The North Bay Nugget. By Gord Young -
Hundreds of local high school students were urged Thursday to close the taps on the bottled water industry.
In an eye-opening presentation to Widdifield Secondary School students, teachers Erin and Mark Robertson shed some light on a hard-to-swallow industry, revealing the water they purchase at the corner store or in the cafeteria may not be as healthy, environmentally friendly or socially responsible as they may think.
“It’s shocking,” said Katie Rose, a Grade 9 student who was one of about 900 to hear the presentation.
She said she was astonished by what she heard goes on behind the industry’s active and healthy living marketing efforts.

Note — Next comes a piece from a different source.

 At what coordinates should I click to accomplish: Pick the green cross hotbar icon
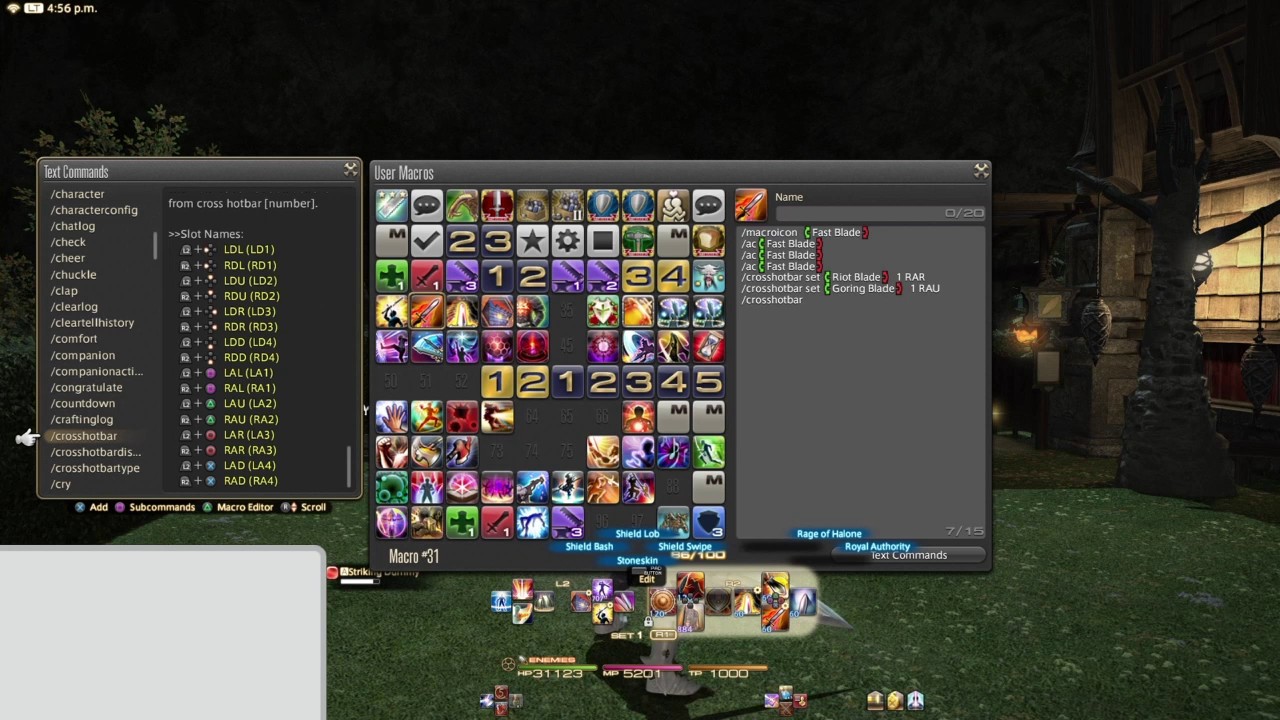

The Robertsons, who developed a curriculum package focusing on global water resource issues following a visit to Bolivia two years ago, told students that bottled water, which is more expensive than gasoline, often comes directly from the tap and is tested far less frequently at bottling plants than at municipal treatment facilities.
The students also heard it requires three to five times as much water to put a one-litre container on the shelf due to the bottling process.
In addition to concerns about the leaching of chemicals used to make the plastic bottles, the students were also told some testing has found traces of arsenic and mercury in some water found on store shelves.
“One in five people in Canada say they drink only bottled water,” said Mark Robertson, who urged students to stop buying bottled water and to spread the word about the industry.
He said students can also lobby their administrators and trustees to ban the sale of bottled water in their schools, much the same as the public board has done in the Waterloo Region starting next year.
The Robertsons, who are both local high school teachers, travelled to Bolivia as representatives of the Ontario Secondary School Teachers’ Federation to examine that country’s battle to protect their water rights from privatization and to develop classroom resources focusing on the world water crisis.
Their presentation at Widdifield Thursday also looked at global water supply issues and water conservation.
“There are 1.1 billion people in the world who have no access to clean drinking water,” said Erin Robertson, noting 80 per cent of sick people around the globe are ill because of contaminated water.
Tilly Wolfram, a Grade 12 student, said she wasn’t aware of the statistics.
“I thought it was really eye-opening,” said Wolfram, noting she found it upsetting to hear Canada joined the U.S. in refusing to support the United Nations Human Rights Council in recognizing water as a basic right.